Après Le Gang des Antillais, Jean-Claude Barny revient avec Fanon, biopic de conscience politique où la psychiatrie rencontre l’anticolonialisme.
Difficile, en tant que critique, de rédiger un article sur un film découvert dans des conditions particulières. Dans mon cas, ce fût une projection presse des plus inédites ; baignée dans des effluves de tabac froid pendant deux heures, dans une salle où l’architecte a jugé bon de placer l’écran en haut du mur ; sans oublier les deux journalistes, au premier rang, qui se sont disputés à voix haute en plein milieu de la séance. Ambiance.
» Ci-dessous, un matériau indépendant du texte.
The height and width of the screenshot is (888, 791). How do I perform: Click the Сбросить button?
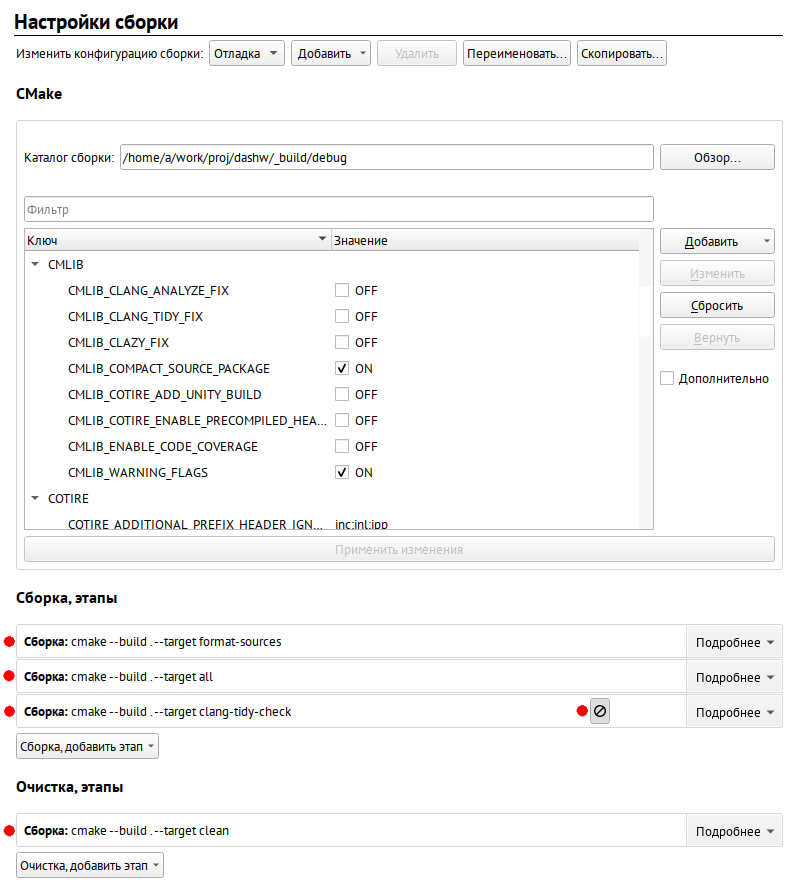[717, 306]
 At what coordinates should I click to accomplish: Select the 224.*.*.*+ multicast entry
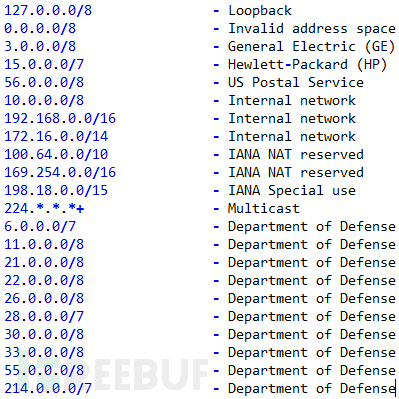(44, 209)
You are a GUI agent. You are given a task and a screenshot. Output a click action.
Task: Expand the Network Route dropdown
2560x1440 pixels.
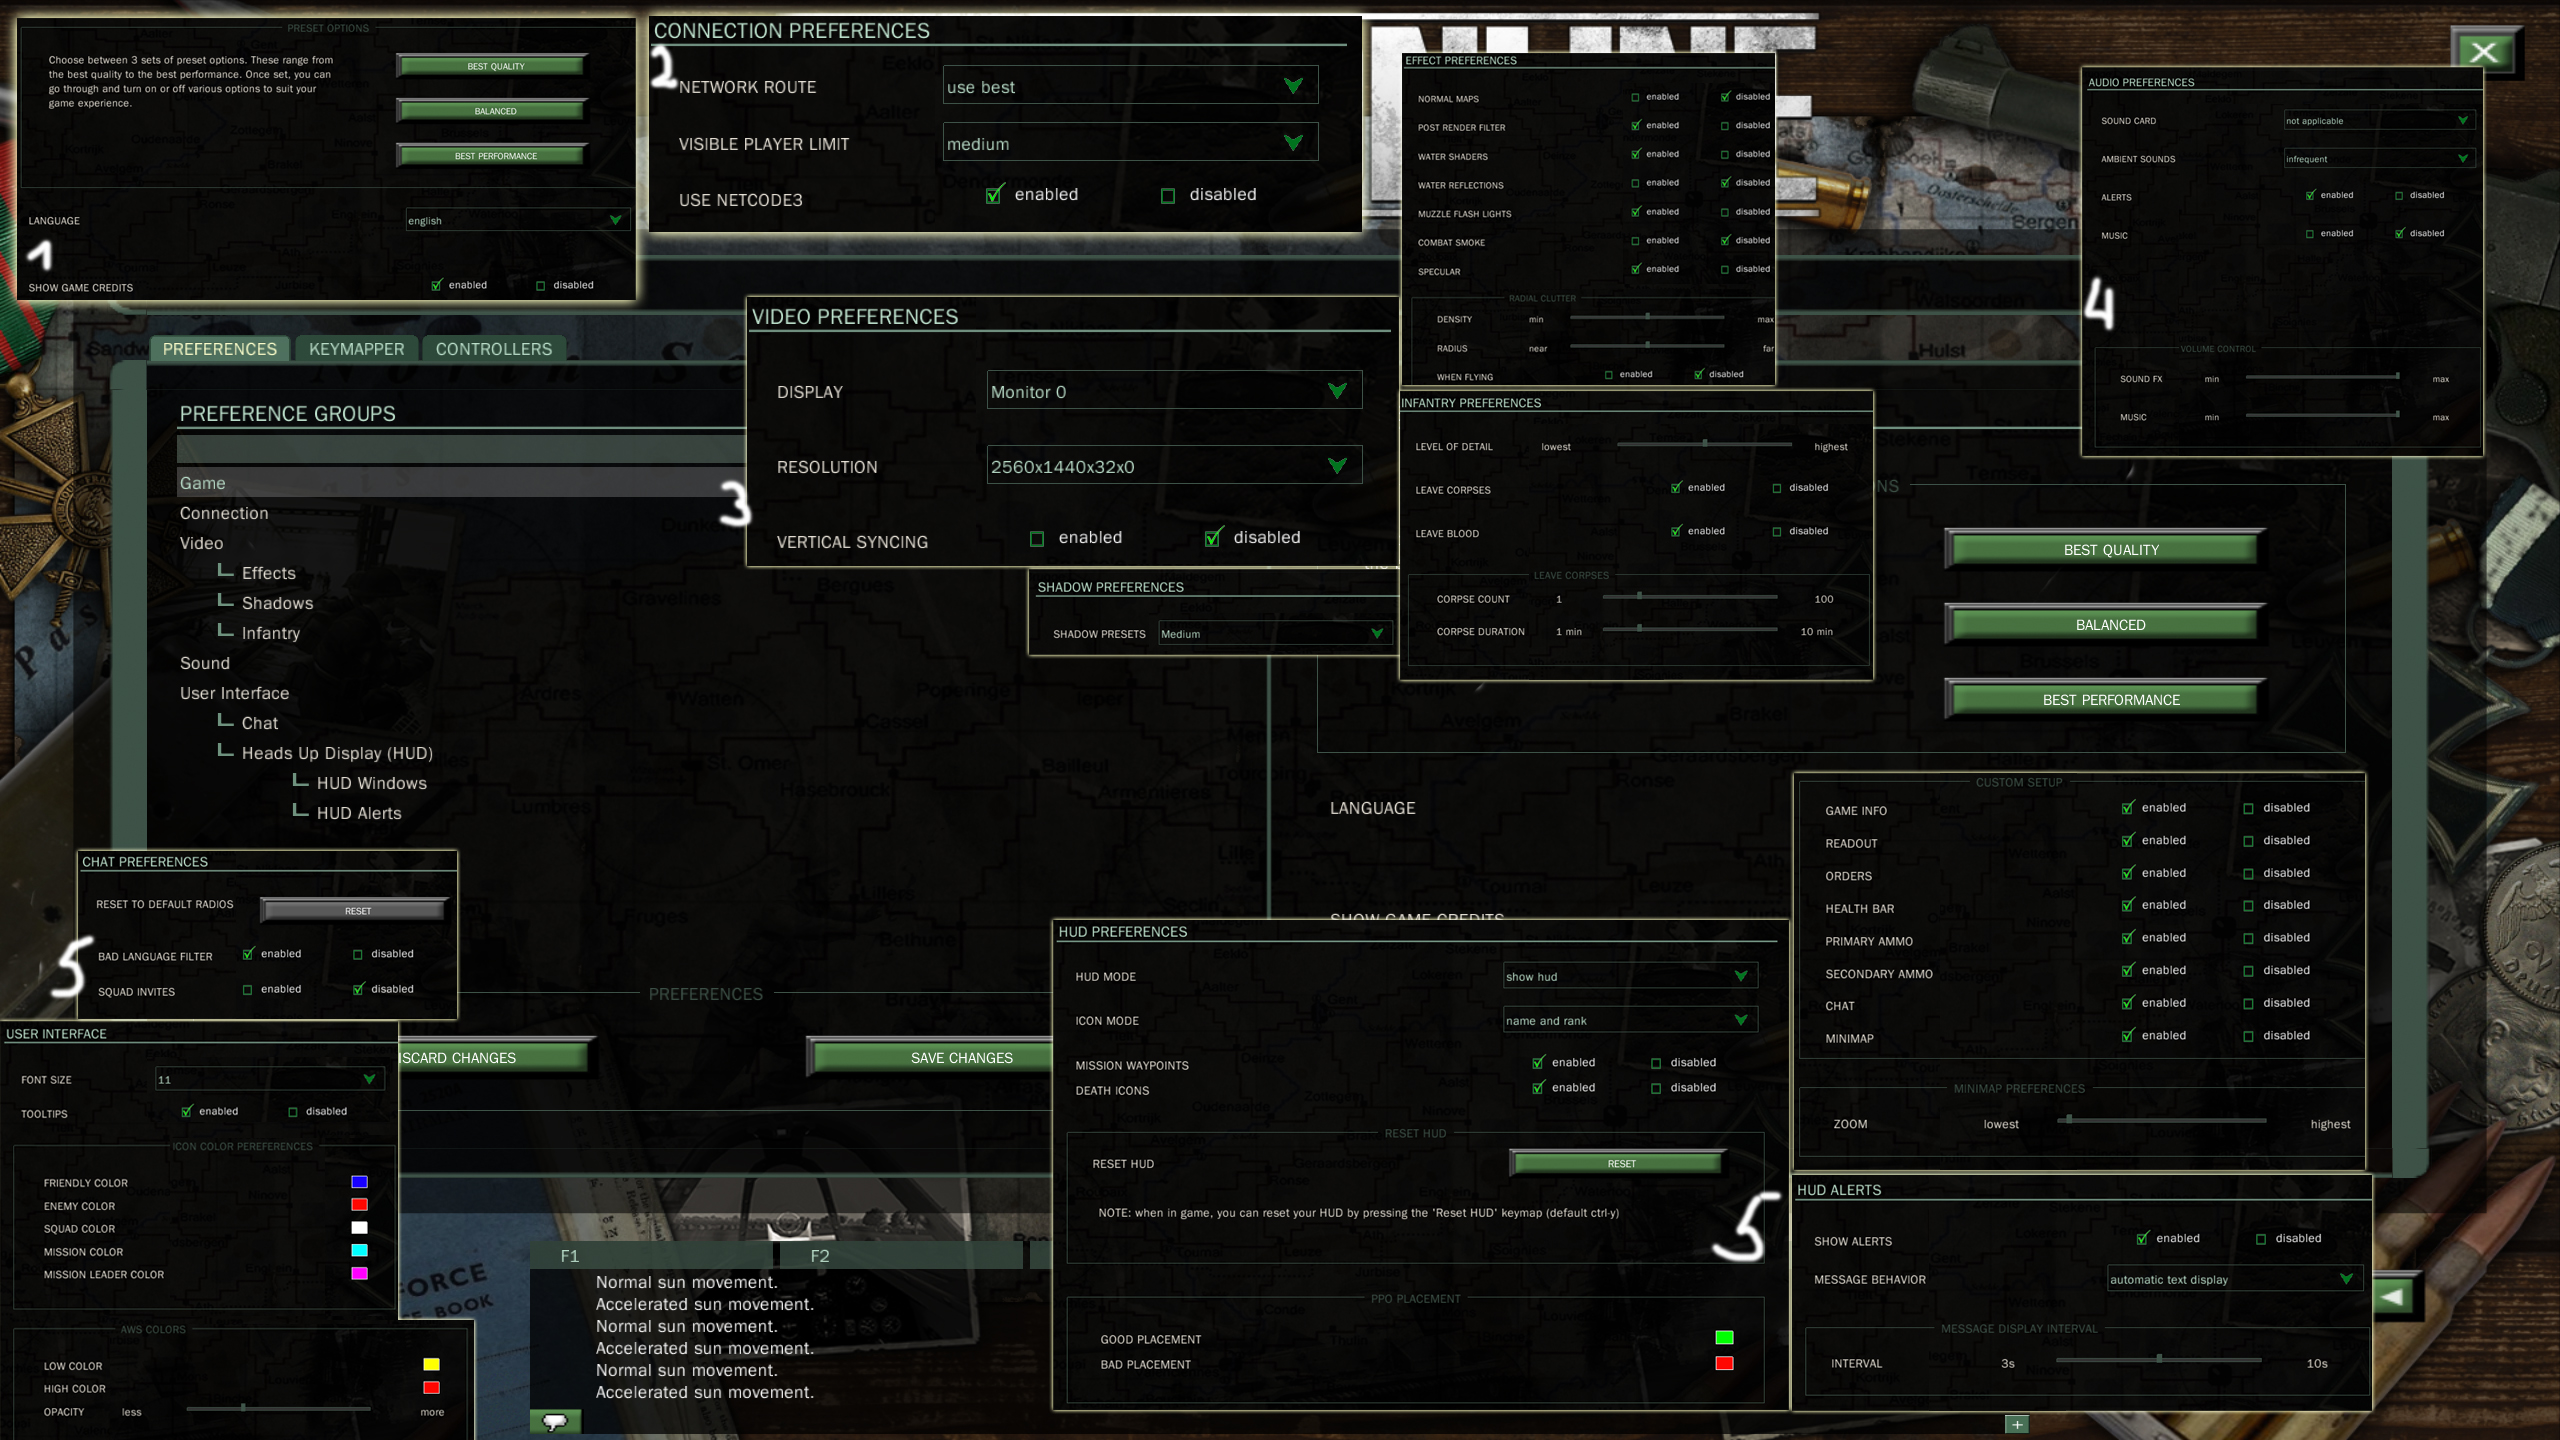click(1292, 86)
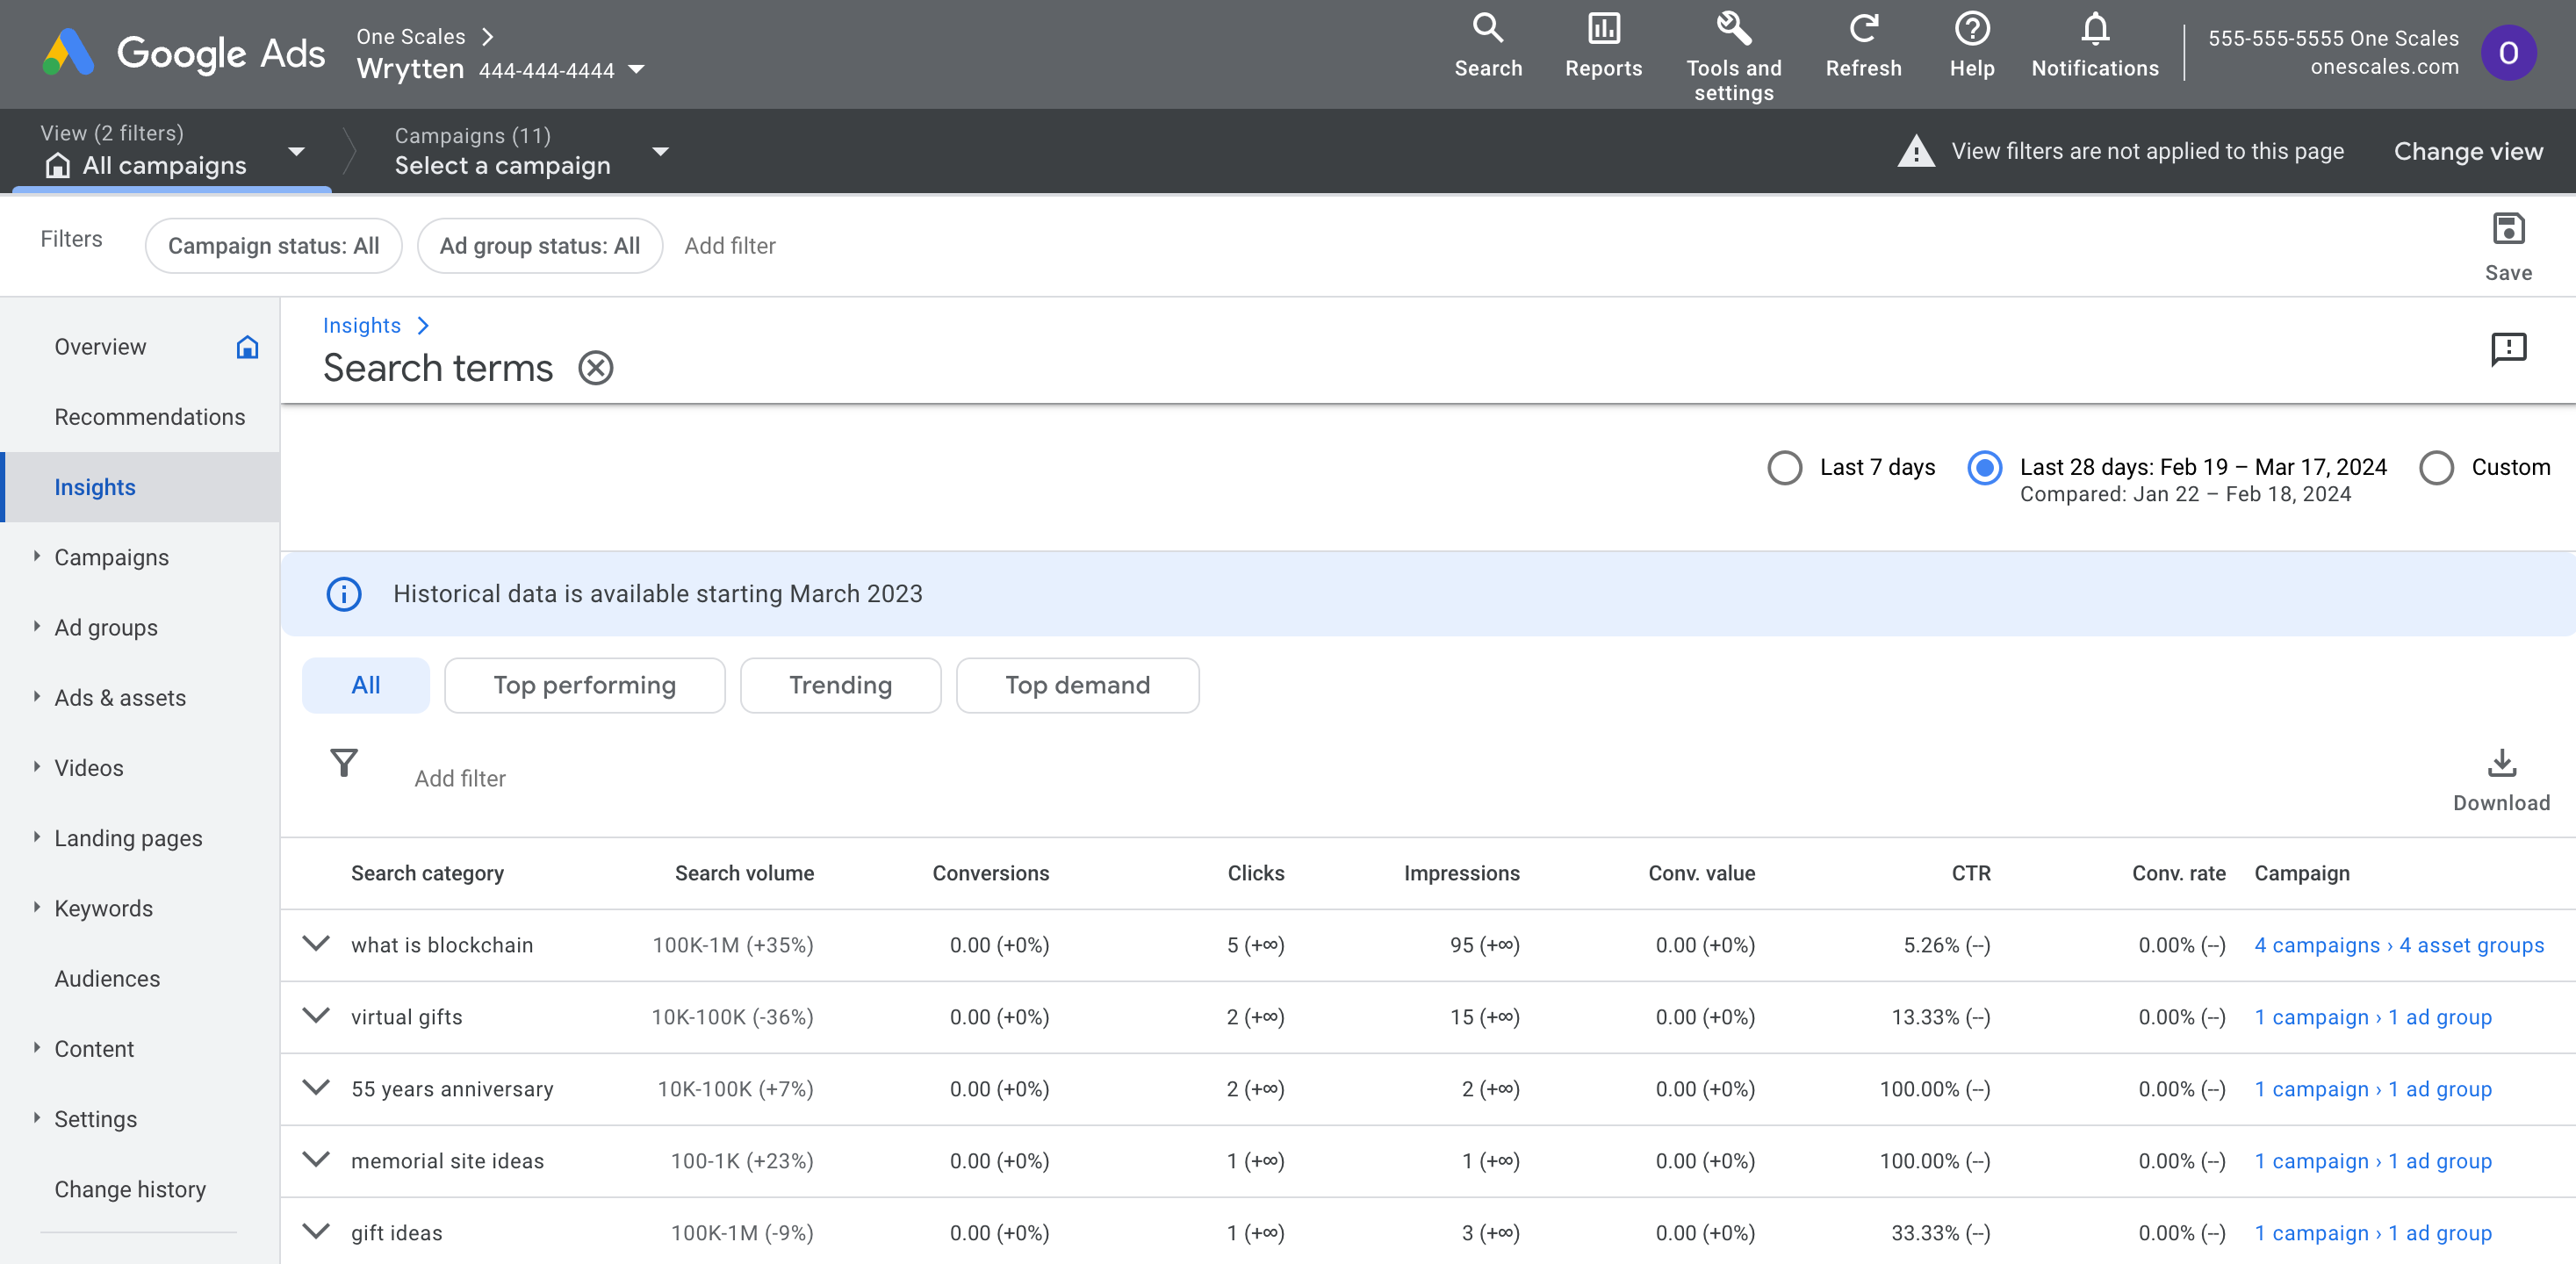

Le film mérite mieux. Jean-Claude Barny y narre comment un tournant clinique s’est accompagné d’un tournant politique, au cœur de la guerre d’Algérie. La pensée anticoloniale se dynamise dans ce film à la plastique et la mise en scène impeccables.
Dialectique du médecin et du patient
Vous connaissez peut-être Frantz Fanon (ici interprété par Alexandre Bouyer) pour ses travaux en tant que psychiatre, ou bien pour ses essais anticoloniaux (Peau noire, masques blancs, Les damnés de la terre). Jean-Claude Barny, comme son protagoniste, montre qu’il n’est pas suffisant de tracer un simple parallèle entre le clinique et le politique. Soigner le patient doit passer par un changement de regard du psychiatre sur lui. Par la même, la décolonisation doit passer un changement de regard du Blanc sur le Noir.
Le film voit alterner deux types de décor. D’un côté, l’hôpital psychiatrique et ses cloisons ; de l’autre, les paysages nus et vastes de la région nord-africaine. Mais dans ces deux espaces, qu’opposent la profondeur de champ ou l’étroitesse du cadre, la même violence s’observe et s’exerce. Des murs au blanc métaphoriquement agressif du service psychiatrique, à l’armée française qui traque explicitement les opposants politiques, les mêmes schémas de domination sont en jeu.
La réussite de Barny tient surtout au fait qu’il ne se contente pas de décrire la pensée de Fanon dans les dialogues. Il l’intègre dans la mise en scène elle-même. Les deux mondes, clinique et politique, se croisent, et se nourrissent de leurs propres enjeux et influences.